Radiohead returns as a jurassic band, in many ways the Rolling Stones of Gen Y. Yet that also makes it a more fun time to be listening to Radiohead, because I’m able to jettison any sense that what’s at stake is an implicit claim to “the way forward”—just as I wouldn’t subject any given bluegrass album to that test, for example, no matter how good it was. There isn’t a “forward” in rock anymore, and we’re better off without it, as with any progress myths about history, economics, or making America “great” “again.” And so, listening to Radiohead for the first time in five or six years, most of OK Computer now sounds catchier and more dynamic than I remembered, Kid A is refreshing in a way that doesn’t need to be ranked for electronic innovation against the Warp Records catalog, and In Rainbows feels like perfect Sunday-morning breakfast music. And I mean nothing diminishing by that.

Yorke’s vocals trail through those atmospherics most pleasantly if I don’t attempt to decipher the lyrics, which, as objectively as I can say it, are not the grand statements their most eager analysts lather them up to be. In Alex Ross’ excellent 2001 profile of the band in the New Yorker, the drummer Phil Selway proclaimed, “What we do is pure escapism,” and it makes me appreciate the band much more if I don’t forget it. Listening to Radiohead as a music-making band rather than a meaning-making engine, they sound pretty damn good.

What’s appealing about the title A Moon Shaped Pool is that of course the moon as we perceive it has no fixed shape (and neither has water)—in some ways, then, aptly for me, it is a joke about preconceptions. I can’t assess the record the way long-standing fans would, but I’m most seduced by the ornamentations and effects supplied by the London Contemporary Orchestra in collaboration with guitarist Jonny Greenwood, whose musical scores have brought so much to the recent films of Paul Thomas Anderson. While the songs lean heavily toward the slow and the static, it’s in the accretion of details that the pleasures lie, as announced by the col-legno string attack in opening track “Burn the Witch” (which sounds distinctly like the work of Canadian singer-violinist Owen Pallett) and continued by the way that the second half of “Daydreaming” unexpectedly becomes a claustrophobic chamber piece, or by how the treated keyboards and acoustic cellos and violins in “Glass Eyes” slip past each other like shifting continental plates charted by György Ligeti.

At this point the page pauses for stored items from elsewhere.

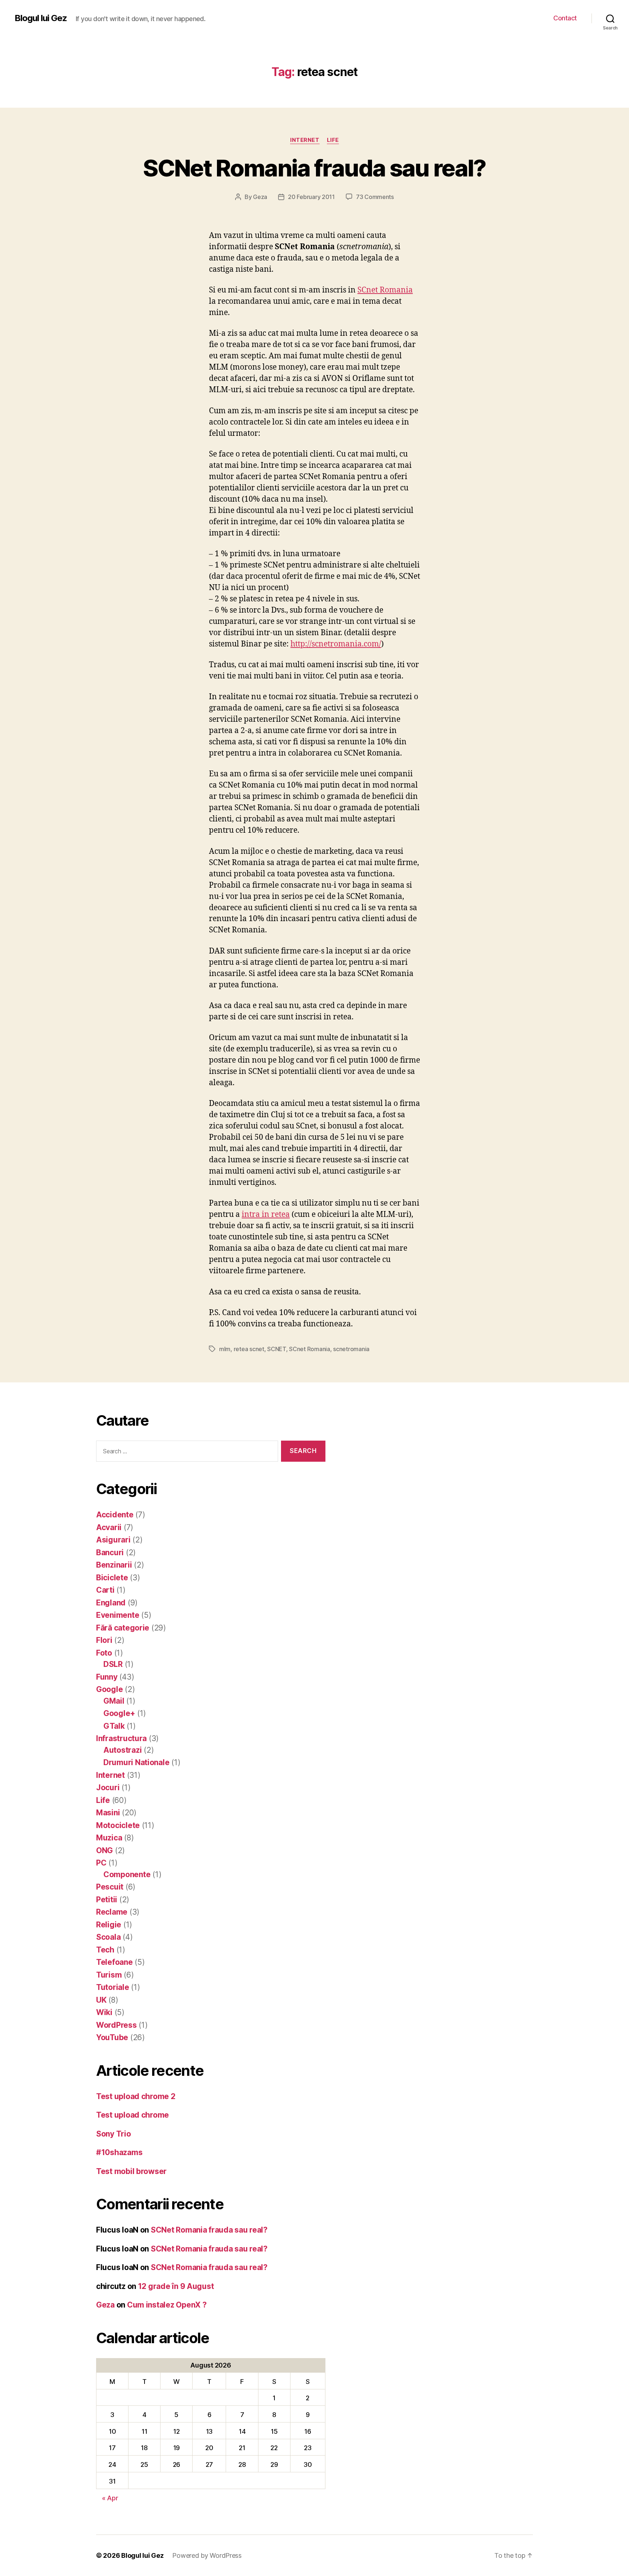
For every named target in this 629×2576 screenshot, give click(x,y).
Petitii (106, 1899)
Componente (126, 1874)
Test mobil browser (131, 2171)
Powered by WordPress (207, 2555)
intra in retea (266, 1214)
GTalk (114, 1726)
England (111, 1602)
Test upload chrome (132, 2114)
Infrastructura (121, 1738)
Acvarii (109, 1527)
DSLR (113, 1664)
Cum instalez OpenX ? (167, 2304)
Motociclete (118, 1825)
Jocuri (107, 1787)
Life (333, 140)
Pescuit (109, 1886)
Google (109, 1689)
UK (101, 1999)
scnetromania (351, 1349)
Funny (107, 1676)
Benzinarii (114, 1564)
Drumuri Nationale (136, 1762)
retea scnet (249, 1349)
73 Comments (375, 196)
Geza (260, 196)
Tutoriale (112, 1987)
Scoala (108, 1937)
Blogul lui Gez (41, 18)
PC (101, 1862)
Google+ (119, 1713)
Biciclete (112, 1577)
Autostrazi (122, 1750)
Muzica (109, 1837)
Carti (105, 1589)
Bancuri (110, 1552)
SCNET (276, 1349)
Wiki (104, 2012)
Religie (108, 1924)
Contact (565, 18)
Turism (109, 1974)
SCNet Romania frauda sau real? (314, 168)
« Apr (110, 2498)
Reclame (111, 1911)
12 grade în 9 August (176, 2286)
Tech (105, 1949)
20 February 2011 (311, 196)
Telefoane (114, 1962)
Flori (104, 1640)
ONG (104, 1850)
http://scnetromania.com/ (335, 644)
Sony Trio (113, 2133)
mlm (224, 1349)
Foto (104, 1652)
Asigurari (113, 1539)
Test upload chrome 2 (135, 2096)
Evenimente (117, 1615)
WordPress (116, 2025)
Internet (304, 140)
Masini (108, 1812)
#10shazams (119, 2152)
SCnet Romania (385, 290)
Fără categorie (122, 1627)
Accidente (115, 1514)
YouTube (112, 2037)
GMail (113, 1700)
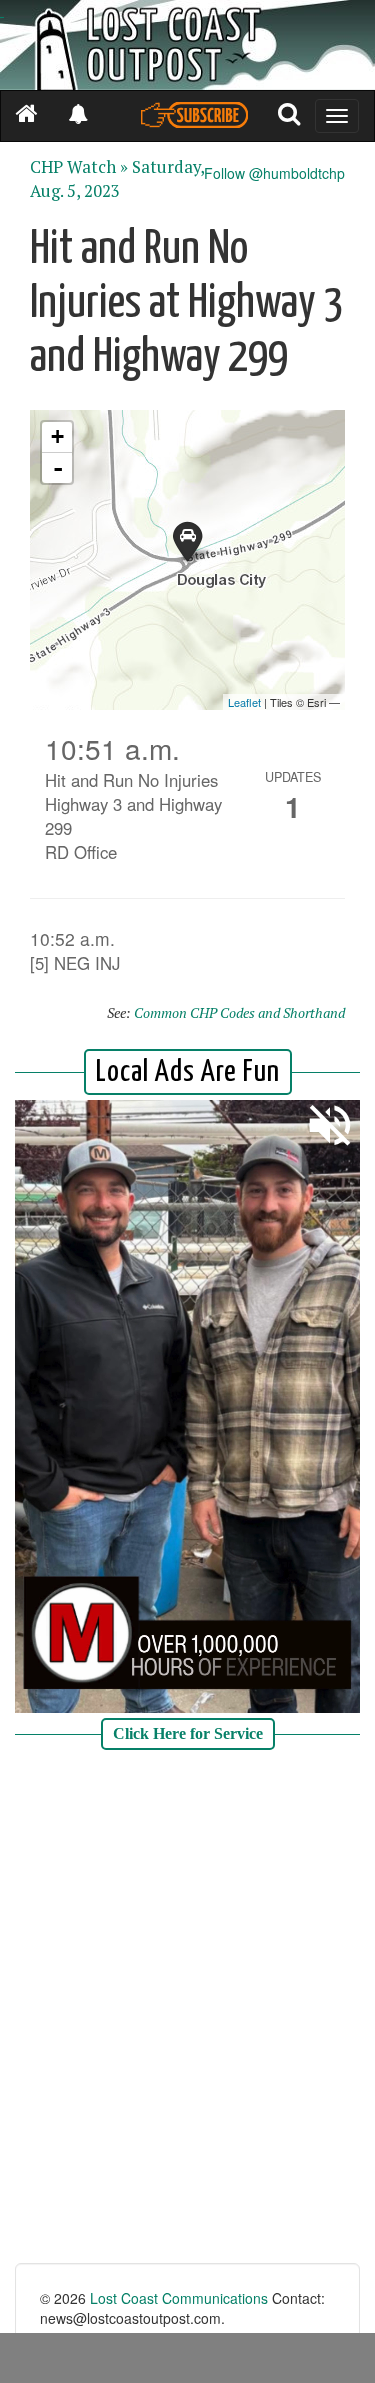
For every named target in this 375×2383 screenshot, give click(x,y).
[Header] (187, 45)
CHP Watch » (79, 167)
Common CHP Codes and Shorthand (239, 1012)
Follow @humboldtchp (274, 173)
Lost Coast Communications (179, 2298)
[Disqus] (187, 2009)
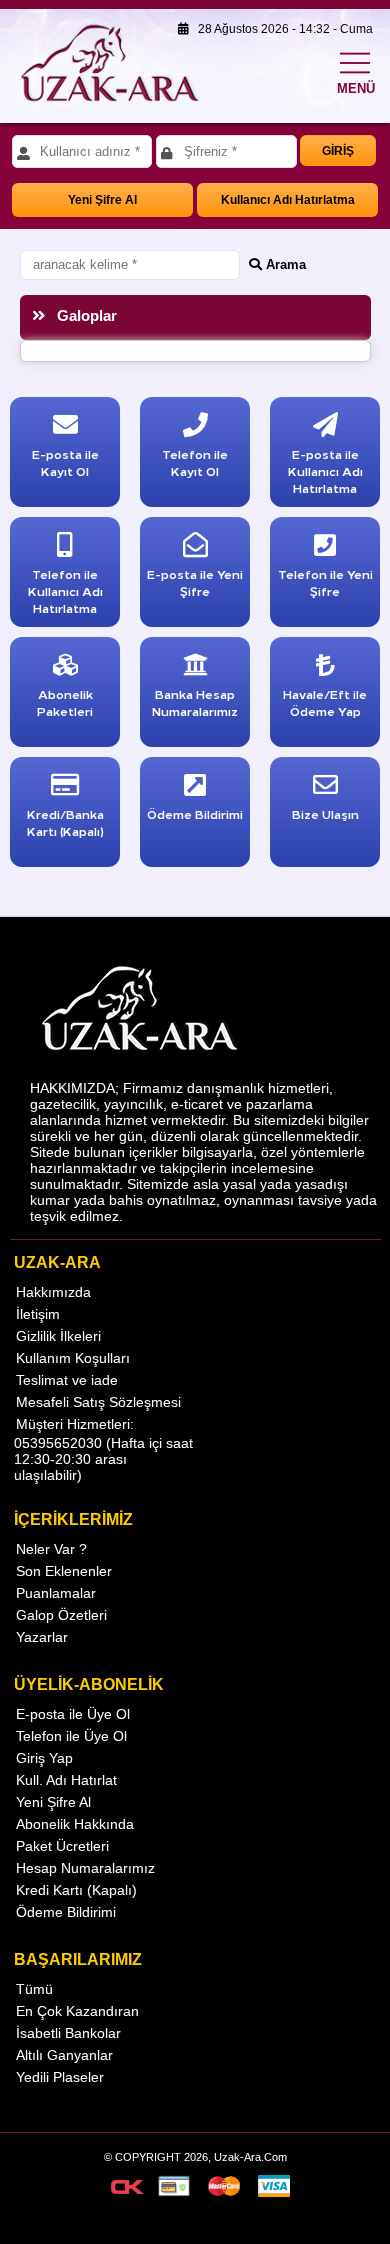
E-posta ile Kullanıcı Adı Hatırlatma (325, 470)
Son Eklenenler (64, 1571)
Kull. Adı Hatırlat (66, 1780)
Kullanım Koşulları (73, 1358)
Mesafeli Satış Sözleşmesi (98, 1402)
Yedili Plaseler (60, 2077)
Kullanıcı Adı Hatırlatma (288, 200)
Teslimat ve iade (67, 1380)
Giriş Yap (44, 1758)
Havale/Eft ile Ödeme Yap (325, 702)
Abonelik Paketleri (65, 702)
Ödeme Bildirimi (66, 1912)
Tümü (34, 1989)
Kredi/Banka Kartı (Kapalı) (65, 822)
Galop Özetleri (61, 1615)
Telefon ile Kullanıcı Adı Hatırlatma (65, 590)
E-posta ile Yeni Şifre (195, 582)
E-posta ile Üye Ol (73, 1714)
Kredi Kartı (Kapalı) (76, 1890)
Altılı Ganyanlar (64, 2055)
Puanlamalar (56, 1593)
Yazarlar (42, 1637)
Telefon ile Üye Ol (71, 1736)
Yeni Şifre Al (102, 200)
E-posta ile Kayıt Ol (65, 462)
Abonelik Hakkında (75, 1824)
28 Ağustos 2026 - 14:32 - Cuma (281, 29)
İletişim (38, 1314)
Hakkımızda (53, 1292)
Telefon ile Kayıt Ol (195, 462)
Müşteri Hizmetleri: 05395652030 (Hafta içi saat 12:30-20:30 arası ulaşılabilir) (103, 1449)
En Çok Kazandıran (77, 2011)
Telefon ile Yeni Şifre (325, 582)
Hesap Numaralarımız (85, 1868)
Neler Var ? (51, 1549)
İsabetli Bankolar (68, 2033)
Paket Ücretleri (62, 1846)
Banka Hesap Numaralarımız (195, 702)
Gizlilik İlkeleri (58, 1336)
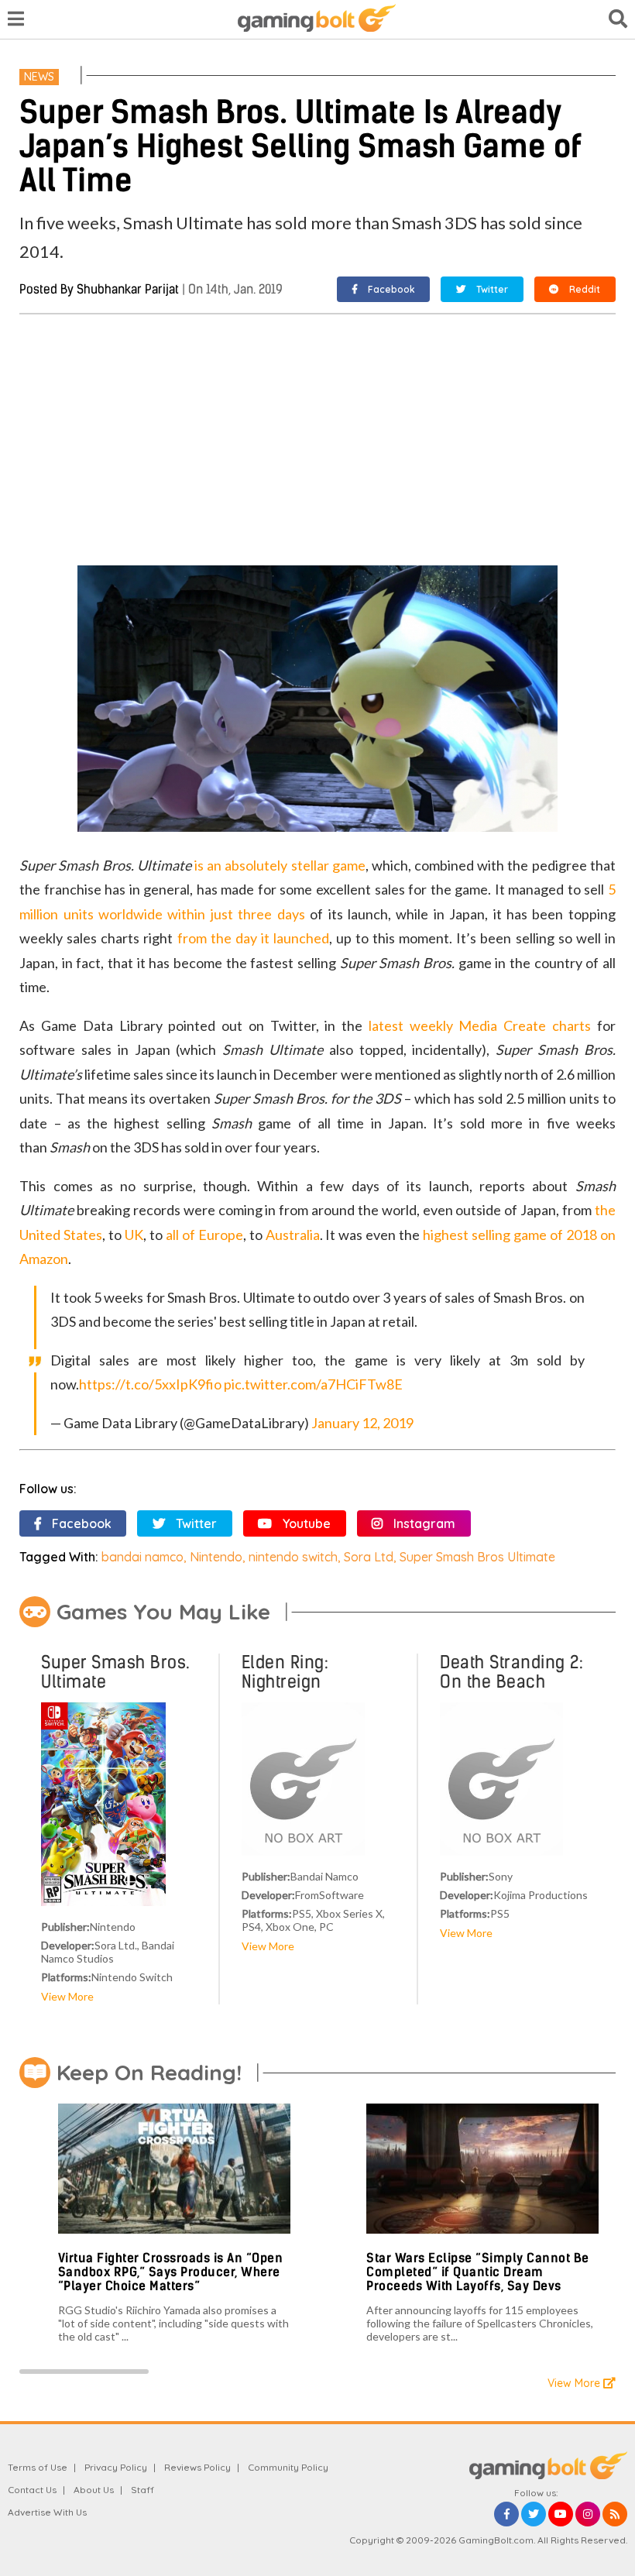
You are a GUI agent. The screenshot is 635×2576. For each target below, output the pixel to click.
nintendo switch (293, 1556)
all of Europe (204, 1234)
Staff (142, 2489)
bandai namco (142, 1556)
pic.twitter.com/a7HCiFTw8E (313, 1384)
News (39, 77)
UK (134, 1234)
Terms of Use (37, 2467)
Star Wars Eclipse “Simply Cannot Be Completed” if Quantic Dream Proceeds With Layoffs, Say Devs (477, 2272)
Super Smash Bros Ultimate (477, 1556)
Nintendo (216, 1556)
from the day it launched (253, 937)
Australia (293, 1234)
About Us (94, 2489)
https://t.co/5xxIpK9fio (150, 1384)
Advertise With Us (47, 2512)
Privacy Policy (115, 2467)
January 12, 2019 (362, 1422)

Nearly as imaginative are the band’s own textures, their eerie squeals and equipment-threatening electric shudders, filigrees, and la-di-da’s—I love the air-compressor sighs alternating with distressed organ tones that open “Tinker Tailor Soldier Sailor Rich Man Poor Man Beggar Man Thief.” (Although, given the relative letdown of the subsequent tune, I also chuckled at former Slate music critic Jody Rosen’s Facebook joke that the song title captures “the full extent of Thom Yorke’s wit/imagination, conveniently distilled.”) As well, in acoustic-guitar–led songs like “Desert Island Disk,” “The Numbers,” and “Present Tense”—which also benefits from a bossa-nova backbeat and haunting choral vocals—there’s a tone reminiscent of early 1970s English folk-rock, a very welcome addition to the palette for any fanciers of Fairport Convention or Veedon Fleece–period Van Morrison.

All this matters far more than Yorke’s vague thematics about being a troubled man in troubled times. “The Numbers” (formerly called “Silent Spring”) is fine as a climate change protest song. But it’s thin, compared for example with Anohni’s recent album Hopelessness, where much more searing thoughts about the global condition are sounded by a singer whose high tones are as gauzy and angelic as Yorke’s but with a much more penetrating sting. And I’m aware “True Love Waits” has been a concert favorite since the mid-1990s, but the revision here is a draggy closer compared with the live versions you can hear on YouTube—the minimalist piano is spine-tingling, but it disperses what was once one of Yorke’s hookier tunes into another batch of disparate floaty particles.

Overall, though, A Moon Shaped Pool is expertly gorgeous and moody, and with what seems like a lighter hand than sometimes in the past. Or that could just be me, being glad not to feel like a grouch about Radiohead any more. Put them on. I’ll nod along. And even if I nod off instead, it will be with a smile.